Given task
Extract the rows between the line holding "Follow the Continue" and the line holding "click(x=60, y=74)", inclusive, and repeat them exactly.

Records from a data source

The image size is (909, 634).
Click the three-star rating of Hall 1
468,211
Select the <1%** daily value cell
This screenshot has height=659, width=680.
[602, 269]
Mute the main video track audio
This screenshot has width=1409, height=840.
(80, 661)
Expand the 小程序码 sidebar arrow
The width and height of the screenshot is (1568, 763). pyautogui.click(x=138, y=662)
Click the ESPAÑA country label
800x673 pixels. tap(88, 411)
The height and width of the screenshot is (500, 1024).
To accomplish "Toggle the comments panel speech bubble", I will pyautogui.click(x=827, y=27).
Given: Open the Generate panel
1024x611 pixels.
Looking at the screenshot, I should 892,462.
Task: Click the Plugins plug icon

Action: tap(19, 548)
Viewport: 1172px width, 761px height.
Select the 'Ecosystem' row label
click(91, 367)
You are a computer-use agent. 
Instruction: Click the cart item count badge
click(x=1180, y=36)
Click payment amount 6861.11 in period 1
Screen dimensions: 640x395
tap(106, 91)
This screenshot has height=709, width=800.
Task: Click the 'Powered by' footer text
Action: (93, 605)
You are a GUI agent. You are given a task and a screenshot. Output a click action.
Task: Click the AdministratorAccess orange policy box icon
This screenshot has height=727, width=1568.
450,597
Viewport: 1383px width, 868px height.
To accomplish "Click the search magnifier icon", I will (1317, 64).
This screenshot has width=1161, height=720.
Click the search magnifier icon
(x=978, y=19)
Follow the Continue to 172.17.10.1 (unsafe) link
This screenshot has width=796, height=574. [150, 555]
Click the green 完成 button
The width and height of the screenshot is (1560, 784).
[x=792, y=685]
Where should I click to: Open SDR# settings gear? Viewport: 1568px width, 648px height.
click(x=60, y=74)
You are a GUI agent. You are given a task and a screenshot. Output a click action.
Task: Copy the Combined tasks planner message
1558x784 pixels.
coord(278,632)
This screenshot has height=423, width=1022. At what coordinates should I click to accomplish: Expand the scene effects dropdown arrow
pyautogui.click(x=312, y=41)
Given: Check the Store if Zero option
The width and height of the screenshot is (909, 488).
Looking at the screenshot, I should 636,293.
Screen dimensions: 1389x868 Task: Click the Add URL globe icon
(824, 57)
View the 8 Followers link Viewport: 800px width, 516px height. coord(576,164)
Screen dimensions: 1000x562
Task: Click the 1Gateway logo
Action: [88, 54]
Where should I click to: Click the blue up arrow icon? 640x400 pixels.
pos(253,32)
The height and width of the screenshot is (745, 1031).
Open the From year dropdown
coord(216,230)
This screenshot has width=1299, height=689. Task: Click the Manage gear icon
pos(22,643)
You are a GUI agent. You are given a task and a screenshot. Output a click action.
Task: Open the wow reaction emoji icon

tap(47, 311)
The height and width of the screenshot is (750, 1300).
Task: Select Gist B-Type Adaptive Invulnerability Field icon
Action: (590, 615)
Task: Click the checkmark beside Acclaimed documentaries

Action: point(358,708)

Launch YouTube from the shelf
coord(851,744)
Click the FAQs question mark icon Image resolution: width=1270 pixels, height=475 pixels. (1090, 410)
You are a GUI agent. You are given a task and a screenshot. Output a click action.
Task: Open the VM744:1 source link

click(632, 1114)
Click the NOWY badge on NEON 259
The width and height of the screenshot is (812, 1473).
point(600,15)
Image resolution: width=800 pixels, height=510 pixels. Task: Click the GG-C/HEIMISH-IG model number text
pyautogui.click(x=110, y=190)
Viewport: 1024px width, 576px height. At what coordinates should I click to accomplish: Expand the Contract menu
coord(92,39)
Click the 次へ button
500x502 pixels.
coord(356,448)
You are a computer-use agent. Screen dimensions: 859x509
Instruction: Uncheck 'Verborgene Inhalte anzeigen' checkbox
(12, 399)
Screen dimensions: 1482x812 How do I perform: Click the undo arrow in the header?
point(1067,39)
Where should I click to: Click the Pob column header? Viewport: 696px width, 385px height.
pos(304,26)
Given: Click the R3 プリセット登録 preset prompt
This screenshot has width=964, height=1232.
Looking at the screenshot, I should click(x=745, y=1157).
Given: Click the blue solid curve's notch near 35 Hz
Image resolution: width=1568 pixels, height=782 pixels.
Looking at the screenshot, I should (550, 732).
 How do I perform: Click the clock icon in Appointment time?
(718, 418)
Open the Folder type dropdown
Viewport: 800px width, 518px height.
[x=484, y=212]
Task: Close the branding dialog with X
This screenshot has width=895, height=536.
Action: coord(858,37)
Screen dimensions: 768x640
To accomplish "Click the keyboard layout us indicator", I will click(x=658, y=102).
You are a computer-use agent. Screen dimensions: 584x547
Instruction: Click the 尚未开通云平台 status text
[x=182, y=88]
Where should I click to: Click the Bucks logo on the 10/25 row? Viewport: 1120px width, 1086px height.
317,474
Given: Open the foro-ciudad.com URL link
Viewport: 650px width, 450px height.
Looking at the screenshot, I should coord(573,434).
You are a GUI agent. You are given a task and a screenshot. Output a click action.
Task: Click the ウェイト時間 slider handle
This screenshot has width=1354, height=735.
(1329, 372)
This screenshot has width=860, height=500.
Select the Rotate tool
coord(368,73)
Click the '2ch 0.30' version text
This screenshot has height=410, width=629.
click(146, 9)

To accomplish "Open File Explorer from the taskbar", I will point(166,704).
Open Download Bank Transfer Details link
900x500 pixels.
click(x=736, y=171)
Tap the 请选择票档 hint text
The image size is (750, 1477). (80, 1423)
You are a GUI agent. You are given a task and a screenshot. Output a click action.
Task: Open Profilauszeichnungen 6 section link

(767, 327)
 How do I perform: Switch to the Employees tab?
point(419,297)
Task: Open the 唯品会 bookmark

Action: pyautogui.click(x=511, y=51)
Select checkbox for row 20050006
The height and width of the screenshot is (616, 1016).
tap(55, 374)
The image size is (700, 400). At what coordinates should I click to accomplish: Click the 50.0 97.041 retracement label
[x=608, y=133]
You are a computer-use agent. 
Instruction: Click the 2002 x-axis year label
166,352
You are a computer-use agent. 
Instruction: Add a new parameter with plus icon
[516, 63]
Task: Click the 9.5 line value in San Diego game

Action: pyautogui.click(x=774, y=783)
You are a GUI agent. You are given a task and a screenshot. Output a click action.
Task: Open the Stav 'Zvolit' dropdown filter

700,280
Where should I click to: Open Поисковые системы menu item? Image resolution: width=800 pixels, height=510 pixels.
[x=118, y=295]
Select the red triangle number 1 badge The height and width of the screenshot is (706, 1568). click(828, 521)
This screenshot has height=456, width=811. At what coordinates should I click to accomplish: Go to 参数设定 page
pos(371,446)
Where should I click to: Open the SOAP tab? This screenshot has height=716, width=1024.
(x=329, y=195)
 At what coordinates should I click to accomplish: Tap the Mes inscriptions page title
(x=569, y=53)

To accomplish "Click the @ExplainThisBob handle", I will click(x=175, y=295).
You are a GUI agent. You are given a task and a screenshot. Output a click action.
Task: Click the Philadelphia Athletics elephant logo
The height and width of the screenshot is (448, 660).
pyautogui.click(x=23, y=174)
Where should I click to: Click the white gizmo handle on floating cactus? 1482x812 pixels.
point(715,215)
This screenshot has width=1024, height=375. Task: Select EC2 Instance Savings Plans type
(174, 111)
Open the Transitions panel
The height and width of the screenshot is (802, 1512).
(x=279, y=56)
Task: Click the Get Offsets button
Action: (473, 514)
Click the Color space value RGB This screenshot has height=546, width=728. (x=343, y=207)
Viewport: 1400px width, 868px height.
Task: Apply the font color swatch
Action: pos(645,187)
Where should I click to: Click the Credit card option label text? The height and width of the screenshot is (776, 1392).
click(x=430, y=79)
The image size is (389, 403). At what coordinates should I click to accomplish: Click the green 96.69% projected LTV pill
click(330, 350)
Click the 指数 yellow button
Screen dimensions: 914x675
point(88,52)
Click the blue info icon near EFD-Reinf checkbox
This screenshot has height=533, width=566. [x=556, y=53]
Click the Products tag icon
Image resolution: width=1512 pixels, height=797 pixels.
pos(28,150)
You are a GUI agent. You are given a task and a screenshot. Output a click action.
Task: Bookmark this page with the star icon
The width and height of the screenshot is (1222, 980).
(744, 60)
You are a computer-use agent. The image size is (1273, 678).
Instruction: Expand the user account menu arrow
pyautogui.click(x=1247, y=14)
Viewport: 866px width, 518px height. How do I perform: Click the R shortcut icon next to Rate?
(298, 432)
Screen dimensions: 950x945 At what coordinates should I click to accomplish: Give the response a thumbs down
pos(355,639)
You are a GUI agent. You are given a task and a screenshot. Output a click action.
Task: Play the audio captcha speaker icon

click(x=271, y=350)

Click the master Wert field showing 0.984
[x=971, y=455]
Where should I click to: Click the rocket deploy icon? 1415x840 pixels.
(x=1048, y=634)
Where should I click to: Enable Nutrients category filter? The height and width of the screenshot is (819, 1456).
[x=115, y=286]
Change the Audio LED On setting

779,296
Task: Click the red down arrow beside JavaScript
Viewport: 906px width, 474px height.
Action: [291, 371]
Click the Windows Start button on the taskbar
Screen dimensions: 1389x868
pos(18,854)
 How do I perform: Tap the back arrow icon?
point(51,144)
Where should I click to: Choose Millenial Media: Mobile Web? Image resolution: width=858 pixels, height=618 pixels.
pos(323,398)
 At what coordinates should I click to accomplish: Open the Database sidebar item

Exercise output
Follow the Continue to 172.17.10.1 (unsafe) link
This screenshot has width=796, height=574. [150, 555]
Click the green 完成 button
The width and height of the screenshot is (1560, 784).
[x=792, y=685]
Where should I click to: Open SDR# settings gear? Viewport: 1568px width, 648px height.
click(x=60, y=74)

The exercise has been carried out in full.